Please format the lines below as a Markdown table with two columns, Row and Line text: number each row and put the line beside it. Skip the blank lines, and leave the pictures out of the table.
[Start EXTRACTED INFORMATION]
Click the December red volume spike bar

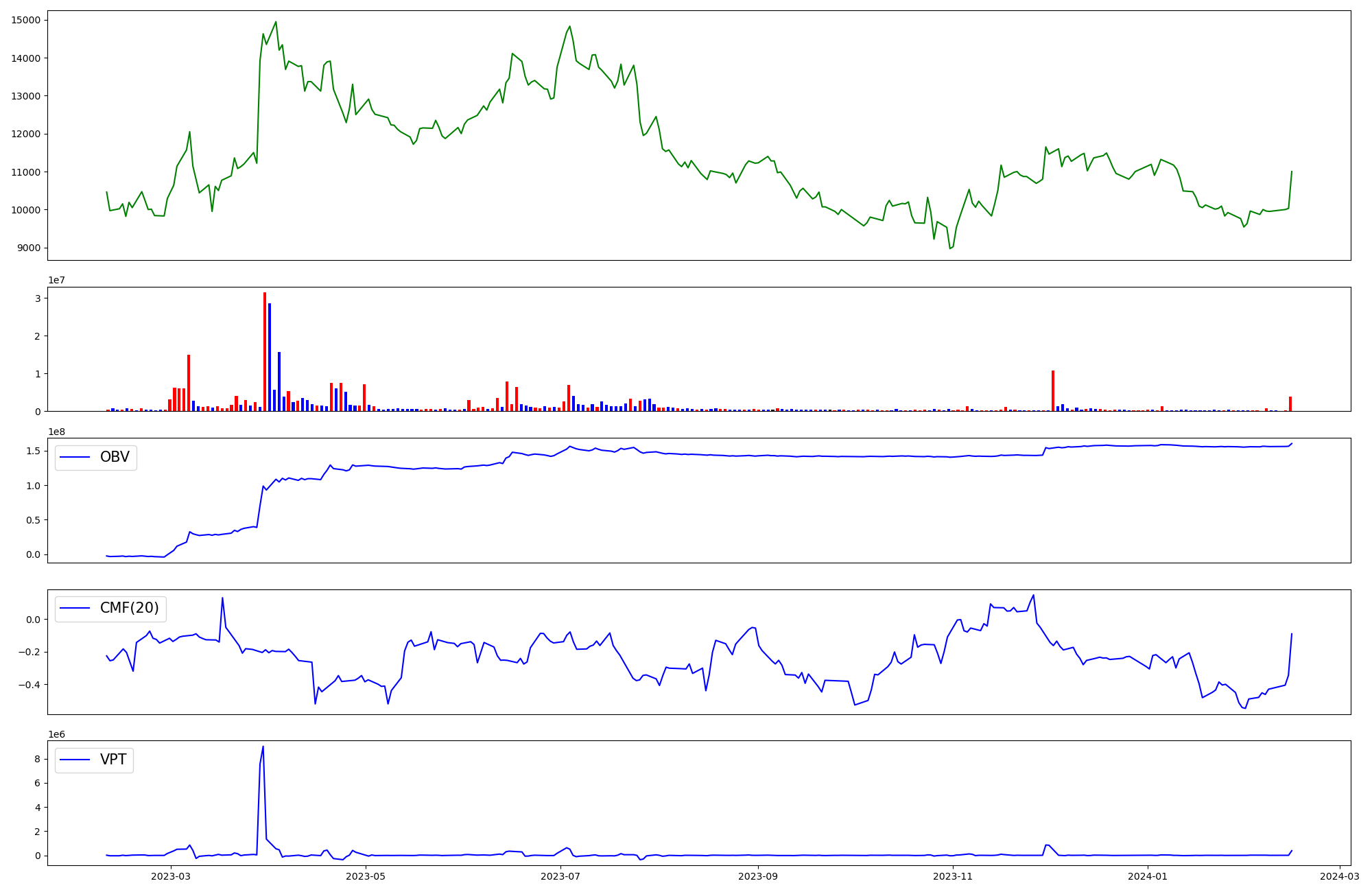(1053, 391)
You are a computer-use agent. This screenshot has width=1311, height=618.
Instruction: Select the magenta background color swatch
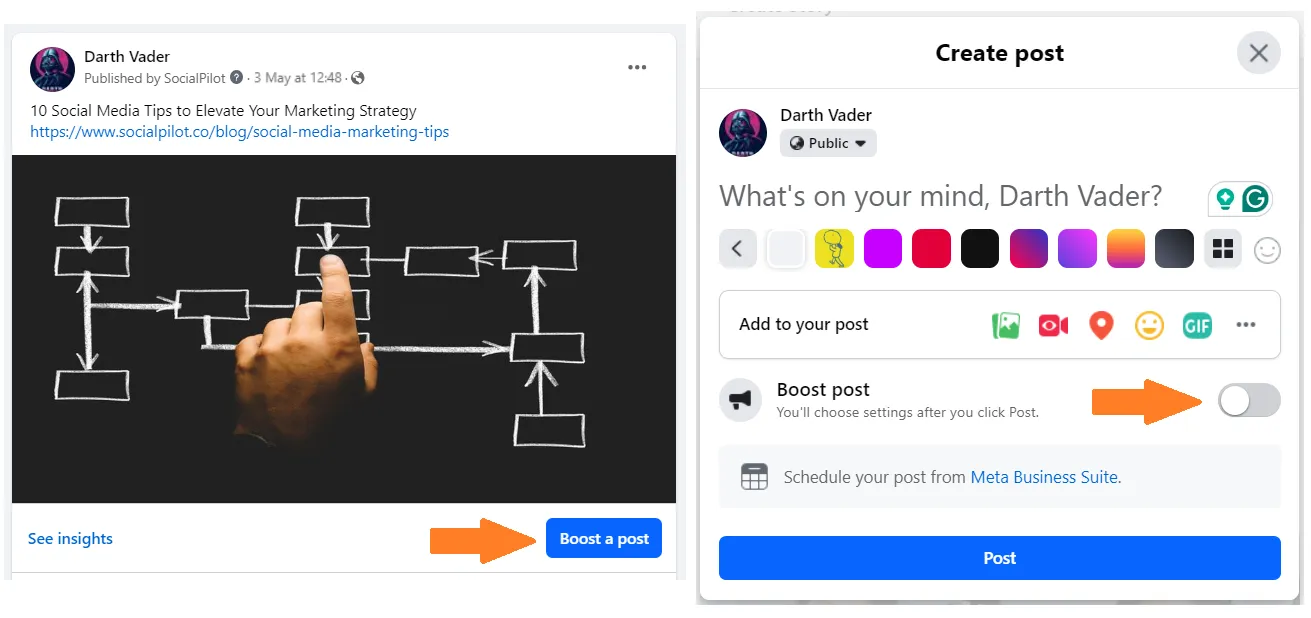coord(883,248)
[End EXTRACTED INFORMATION]
■ FINAL ANSWER ■
| Row | Line text |
|---|---|
| 1 | Click the December red volume spike bar |
| 2 | (1053, 391) |
| 3 | You are a computer-use agent. This screenshot has width=1311, height=618. |
| 4 | Instruction: Select the magenta background color swatch |
| 5 | coord(883,248) |